GOAL:
Please arrange the lines of the material, from the line containing "You are a GUI" through the end of the material, as a Markdown table with the columns Row and Line, skipping blank lines and leaving out the pictures.
____________________
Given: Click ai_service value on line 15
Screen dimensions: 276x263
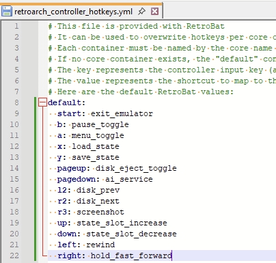Looking at the screenshot, I should click(129, 179).
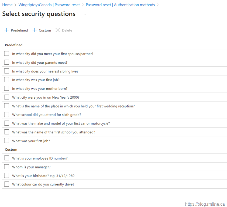
Task: Click the plus icon for Predefined questions
Action: 7,30
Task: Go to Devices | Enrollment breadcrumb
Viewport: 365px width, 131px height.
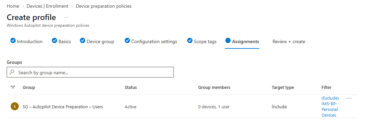Action: coord(47,6)
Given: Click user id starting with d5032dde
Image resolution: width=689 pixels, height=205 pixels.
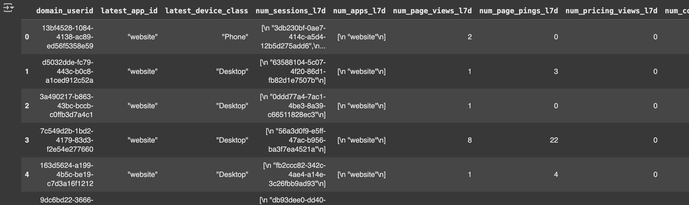Looking at the screenshot, I should 67,71.
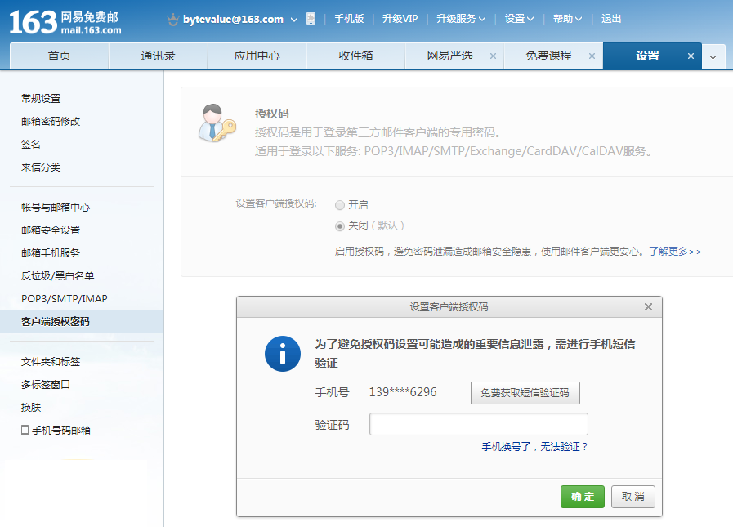Click the crown VIP icon beside account name
This screenshot has height=527, width=733.
pos(172,19)
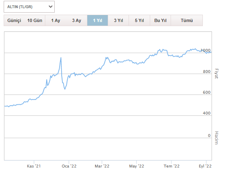Open the ALTIN (TL/GR) dropdown
This screenshot has height=174, width=231.
[x=29, y=7]
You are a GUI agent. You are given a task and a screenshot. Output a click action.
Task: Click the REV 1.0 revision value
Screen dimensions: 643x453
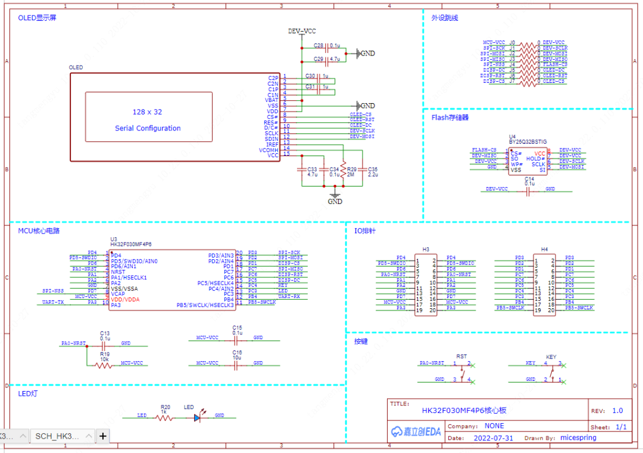(x=617, y=411)
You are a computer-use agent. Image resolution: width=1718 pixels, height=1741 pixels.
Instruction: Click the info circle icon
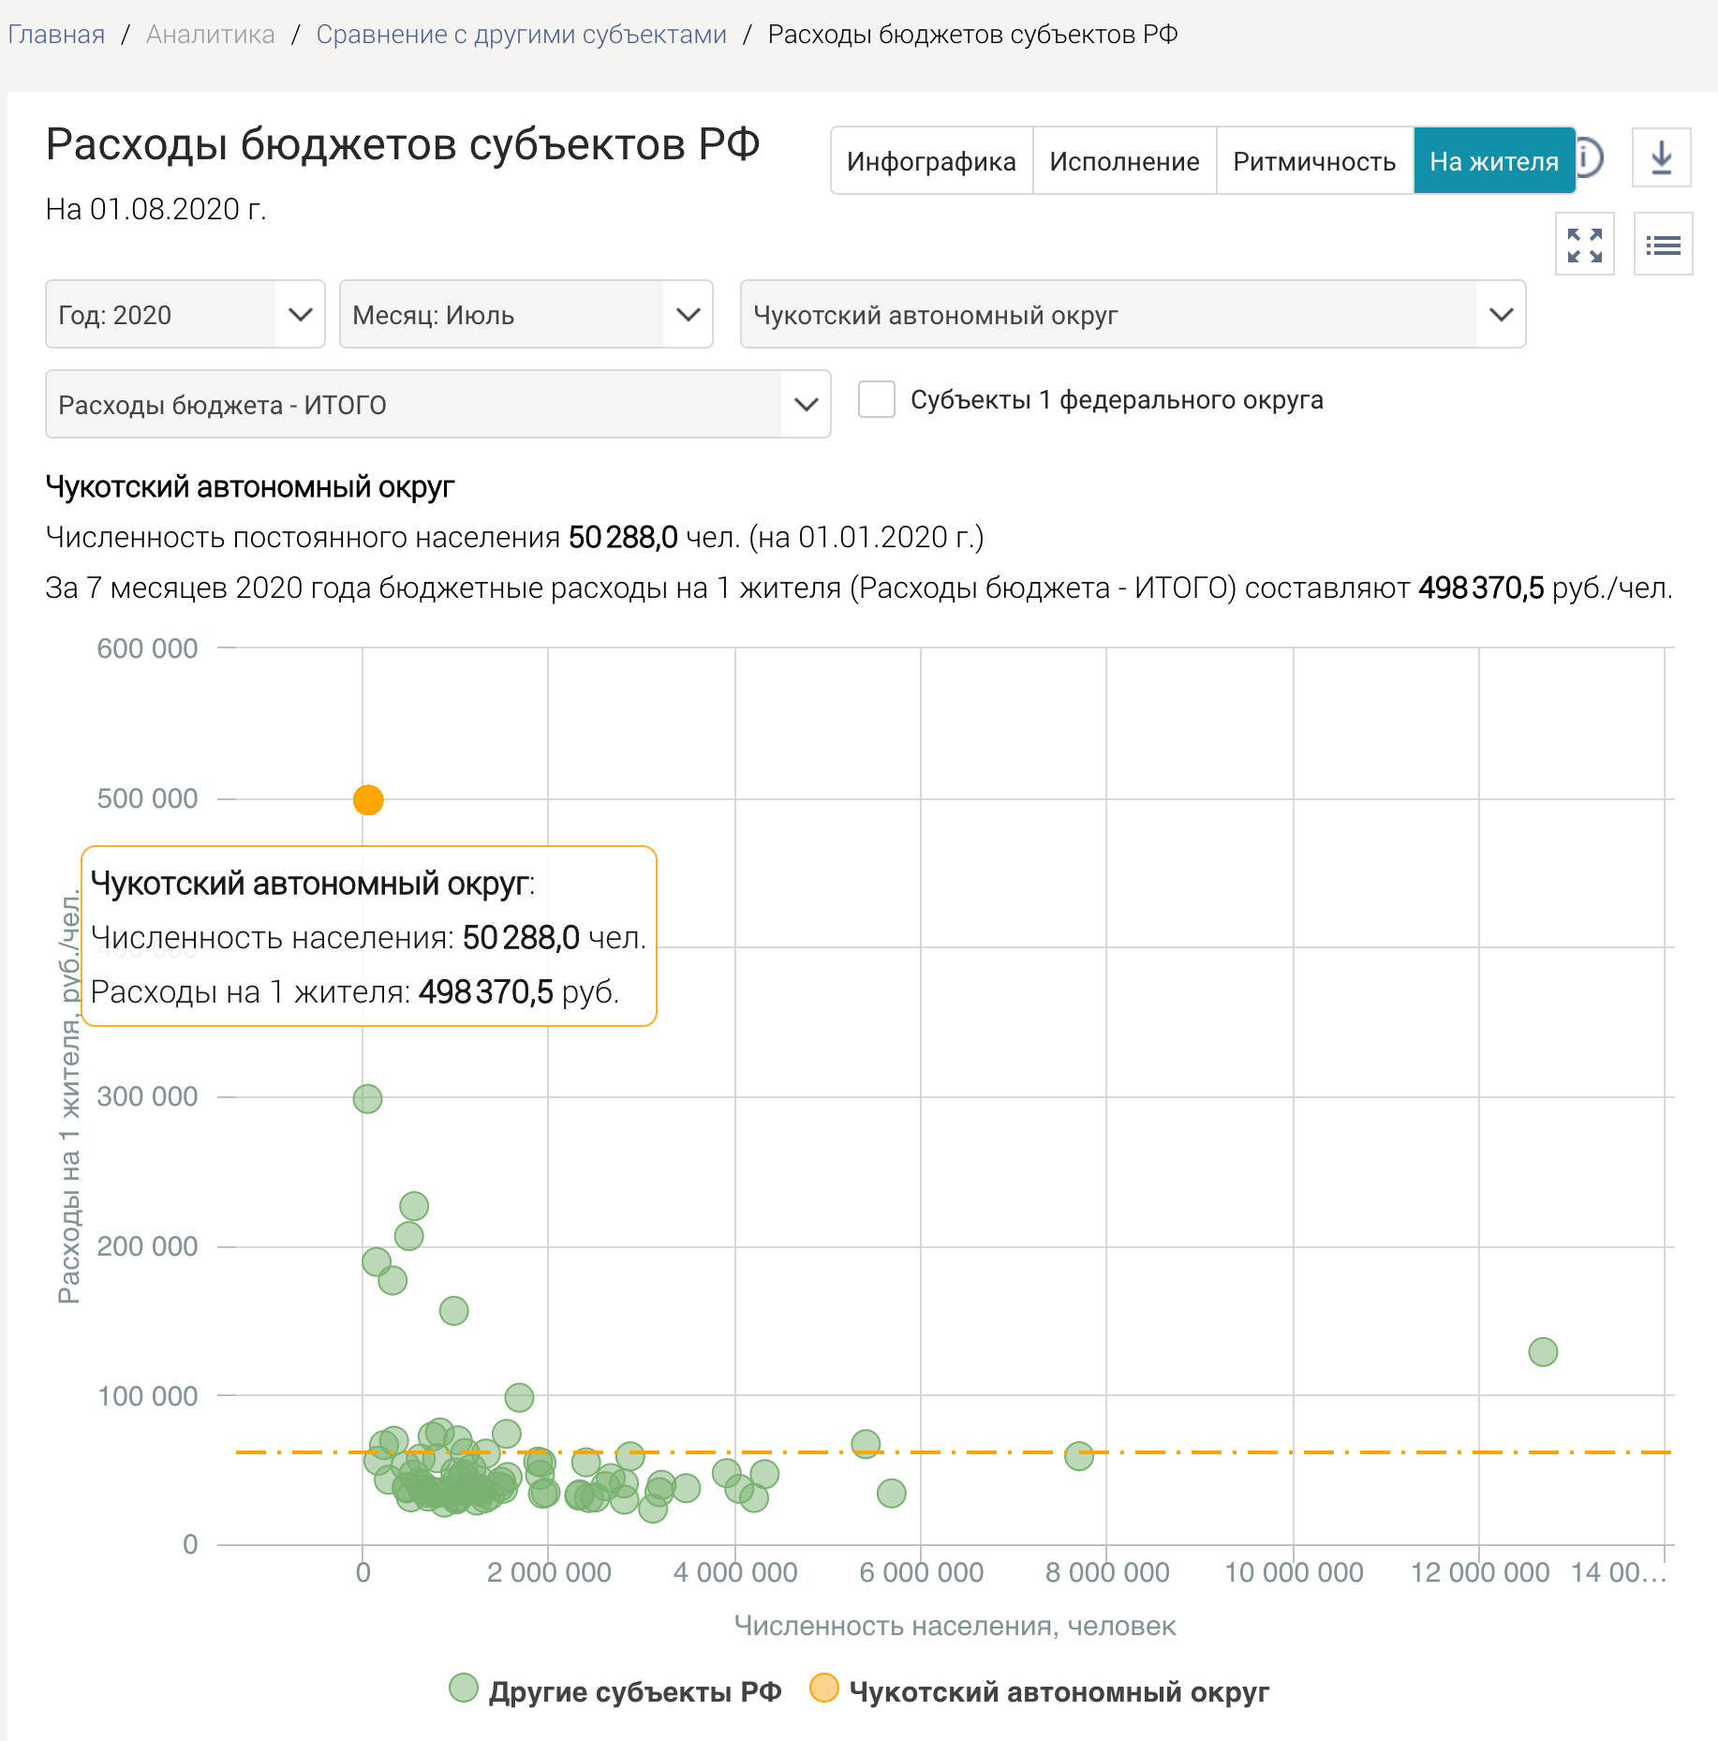1592,158
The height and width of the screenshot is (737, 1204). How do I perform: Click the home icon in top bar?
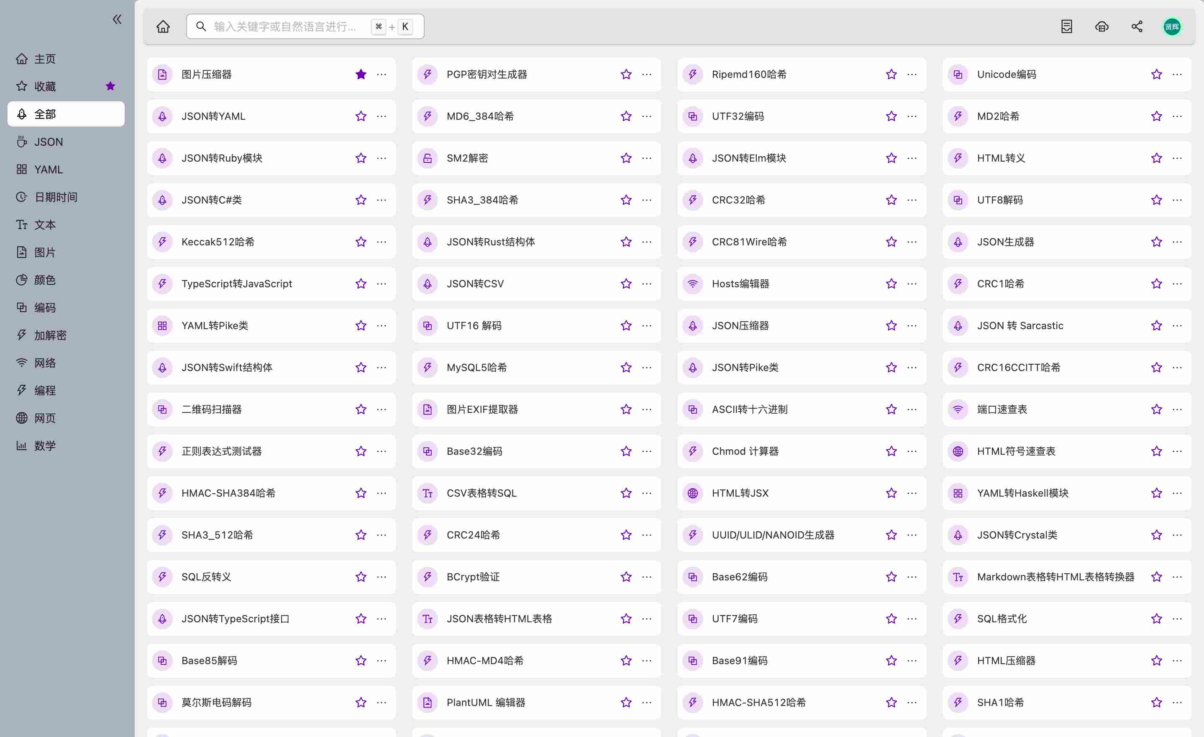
____________________
EXERCISE OUTPUT:
| Row | Line |
|---|---|
| 1 | You are a GUI agent. You are given a task and a screenshot. Output a click action. |
| 2 | Task: Click the REV 1.0 revision value |
| 3 | Screen dimensions: 643x453 |
| 4 | (x=617, y=411) |
| 5 | You are a computer-use agent. Image resolution: width=1718 pixels, height=1741 pixels. |
| 6 | Instruction: Click the info circle icon |
| 7 | 1592,158 |
| 8 | The height and width of the screenshot is (737, 1204). How do I perform: Click the home icon in top bar? |